The UK government lives in fear of a repeat of the “Liz Truss moment” in 2022, when the attempt of her short-lived Tory government to finance major tax cuts for corporations and the ultra-wealthy through debt led to a financial crisis, only staved off by intervention from the Bank of England.
France, the third largest economy in Europe, is one of the more indebted. It is expected to spend around €62 billion on debt interest this year which is roughly equivalent to its combined spending on the military and education.
In Japan, where purchases by the central bank ensured that the rate on long term bonds remained below 1 percent, the interest rate on 30-year debt is now around 3 percent. Last month, Japan’s Prime Minister Shigeru Ishiba said the country’s fiscal situation was “extremely poor, worse that Greece’s”—a reference to the “debt crisis” of the 2010s.
The debt mountain, estimated to be $100 trillion worldwide, and the interest bill on it will rise still further because of the slowing of the global economy. On top of this is the increase in military spending by all the major economies amid the escalation of war.

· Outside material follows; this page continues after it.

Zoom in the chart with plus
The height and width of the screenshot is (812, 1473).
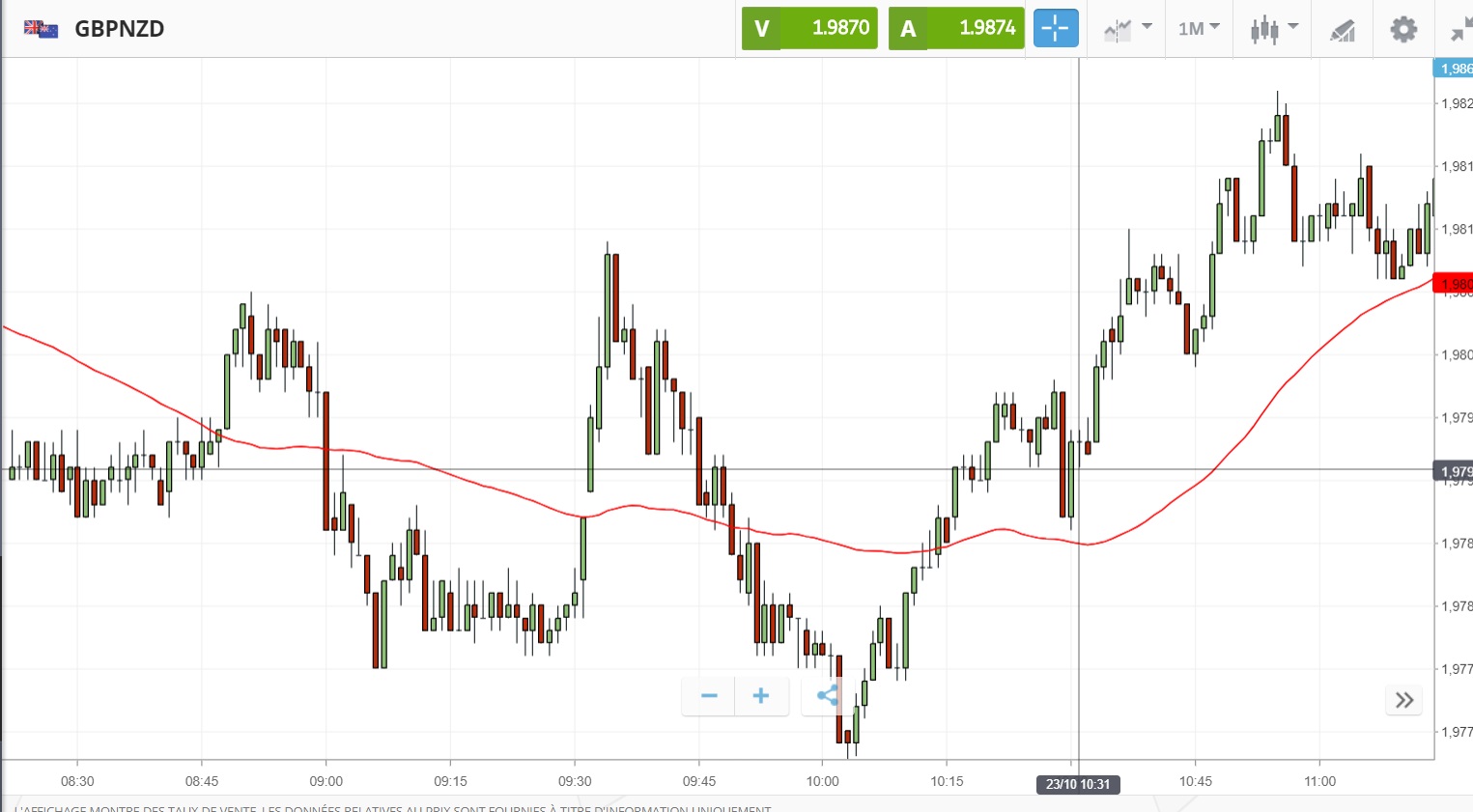(x=761, y=696)
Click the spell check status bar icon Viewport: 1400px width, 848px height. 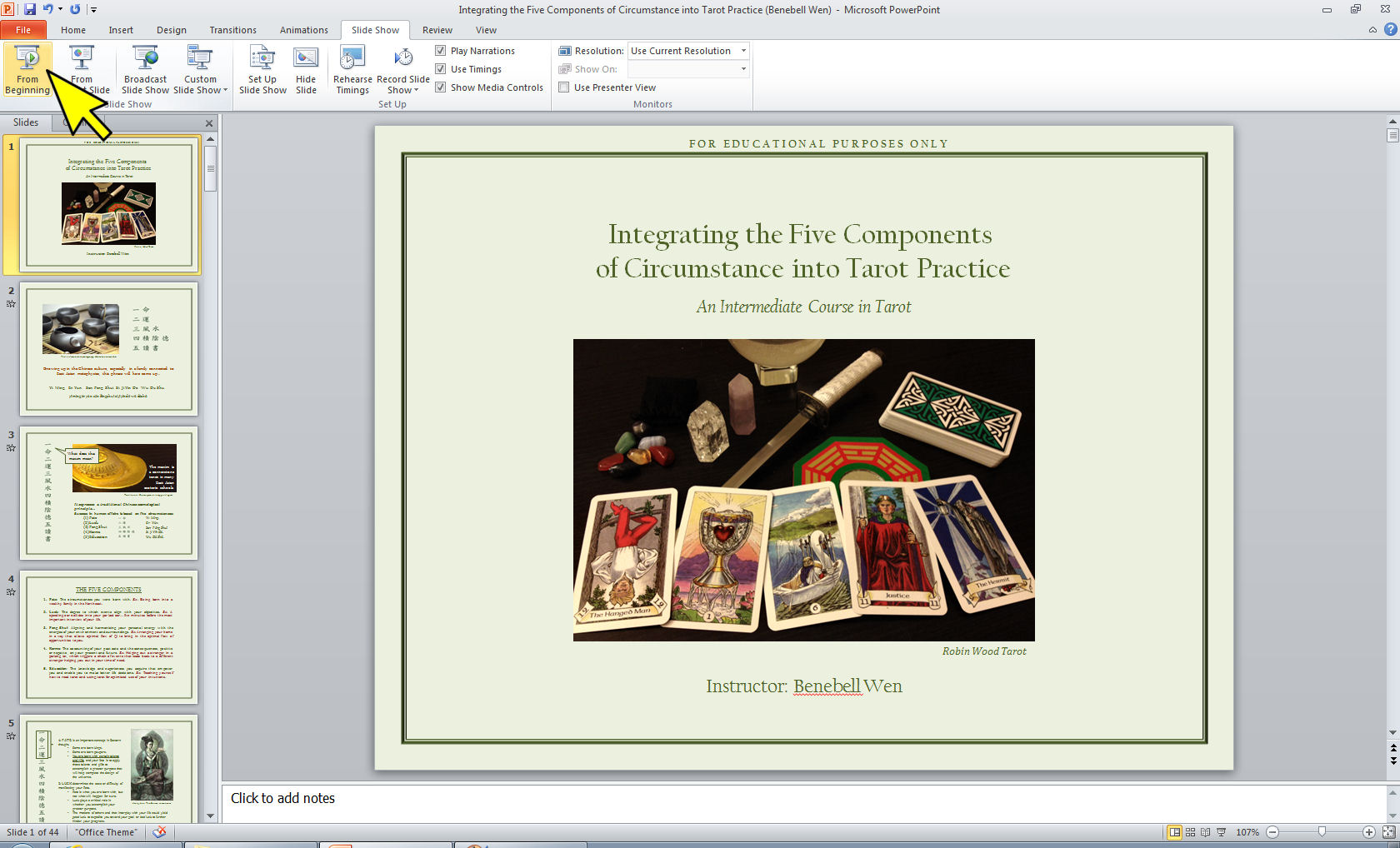pyautogui.click(x=159, y=832)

The response of the ruling classes, in the US and in countries around the world, is to deepen the onslaught against the working class, to make it pay for the debt burden by cutting wages, jobs and social conditions imposed through ever-more authoritarian and fascistic regimes.
The response of the working class must be no less profound and far reaching. It cannot push back the offensive by measures which seek in one way or another to pressure the ruling elites because, in the final analysis, they are being driven by objective economic forces, lodged within the profit system itself. This means the only way forward is the overturn of the capitalist system based on the fight for an international socialist program.